The direction this scripting capability will take isn’t clear yet. A startup called Ethereum is well underway with its own programming language, Ethereum Script, and a platform for developers to create decentralized applications based on smart contracts (without the middleman). Another startup called Counterparty offers peer-to-peer financial tools specifically tied to Bitcoin.
When it comes to the Bitcoin block chain, it’s already crystal clear that there are big potential wins for security.
Public history of transactions
If you’re aware of Bitcoin, you’re familiar with the idea that so-called Bitcoin miners harness high-speed computational processing power in an effort to solve mathematically difficult problems to secure and verify transactions, and create Bitcoins. (Miners earn transaction fees and subsidies - paid in Bitcoins, of course.) A new block is written every ten minutes, extending the chronological block chain, which is shared among nodes on a peer-to-peer network using the Bitcoin protocol. But it’s more complicated (and far more elegant) than that.
The block chain is a series of data records - time-stamped transactions - stored in a database. The hash of each block (beginning with the “Genesis block”) is used to link to the next so that there is a single forward pathway through the blocks: This is the “chain.” Each new block is broadcast in near real-time all across the Internet, with almost every miner (or node) maintaining a current copy of the transactions log.
When a Bitcoin transaction occurs, the previous transaction’s hash and the public key of the next owner are digitally signed with the current owner’s private encryption key. If you want to transfer your Bitcoin (that is, buy something), you have to have your secret key. No key, no possession.

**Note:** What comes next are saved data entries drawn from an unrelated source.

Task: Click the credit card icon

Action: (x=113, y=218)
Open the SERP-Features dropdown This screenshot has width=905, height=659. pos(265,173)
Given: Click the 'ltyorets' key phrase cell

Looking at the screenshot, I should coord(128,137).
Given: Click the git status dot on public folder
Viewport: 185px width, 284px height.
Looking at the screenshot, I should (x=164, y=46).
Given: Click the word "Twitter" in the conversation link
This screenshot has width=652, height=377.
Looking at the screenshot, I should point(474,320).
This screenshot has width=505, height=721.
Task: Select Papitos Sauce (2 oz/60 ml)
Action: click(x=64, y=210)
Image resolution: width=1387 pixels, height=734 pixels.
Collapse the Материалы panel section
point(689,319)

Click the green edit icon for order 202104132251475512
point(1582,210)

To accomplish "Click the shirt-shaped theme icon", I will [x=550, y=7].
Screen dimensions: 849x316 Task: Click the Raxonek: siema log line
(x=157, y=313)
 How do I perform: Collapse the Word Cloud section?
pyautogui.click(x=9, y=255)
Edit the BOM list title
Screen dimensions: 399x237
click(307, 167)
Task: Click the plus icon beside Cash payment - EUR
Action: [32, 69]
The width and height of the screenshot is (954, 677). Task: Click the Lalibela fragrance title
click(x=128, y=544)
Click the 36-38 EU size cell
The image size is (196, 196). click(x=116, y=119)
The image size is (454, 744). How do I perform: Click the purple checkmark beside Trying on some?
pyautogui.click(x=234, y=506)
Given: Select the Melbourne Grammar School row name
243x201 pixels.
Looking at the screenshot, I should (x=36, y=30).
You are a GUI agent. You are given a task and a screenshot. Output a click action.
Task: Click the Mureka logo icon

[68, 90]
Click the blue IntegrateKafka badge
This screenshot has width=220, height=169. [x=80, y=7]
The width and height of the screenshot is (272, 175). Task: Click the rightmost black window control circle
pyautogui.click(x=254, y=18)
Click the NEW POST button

Once an entry is written into the block chain, it cannot be altered without regenerating the previous blocks. (In other words, data can be added to the transactions database, but it cannot be removed.) This prevents double-spending and ensures the forward linking of the block chain.
There are two concepts lurking in the Bitcoin phenomenon that are considerably more important than the currency itself.
Therein lies the security angle. If a company were to store its general ledger in the Bitcoin block chain, a bad apple in the accounting department would be completely unable to go back without detection and alter previous entries to cook the books. Think of the potential impact on fraud prevention.
While it might seem odd to think of storing those kinds of transactions in Bitcoin’s block chain, in fact, you can store pretty much any sort of data. And people have occasionally done so, though admittedly with a bit of a “toying with the system” approach. There’s a picture of Nelson Mandela in the block chain, for instance.
window.alert("If this were an actual exploit, your mywallet would be empty.")
Note that the exploit had to do with a client program called MyWallet, not with the Bitcoin technology - one definite issue in the Bitcoin economy is that wallet programs that store private keys have to remain unhacked.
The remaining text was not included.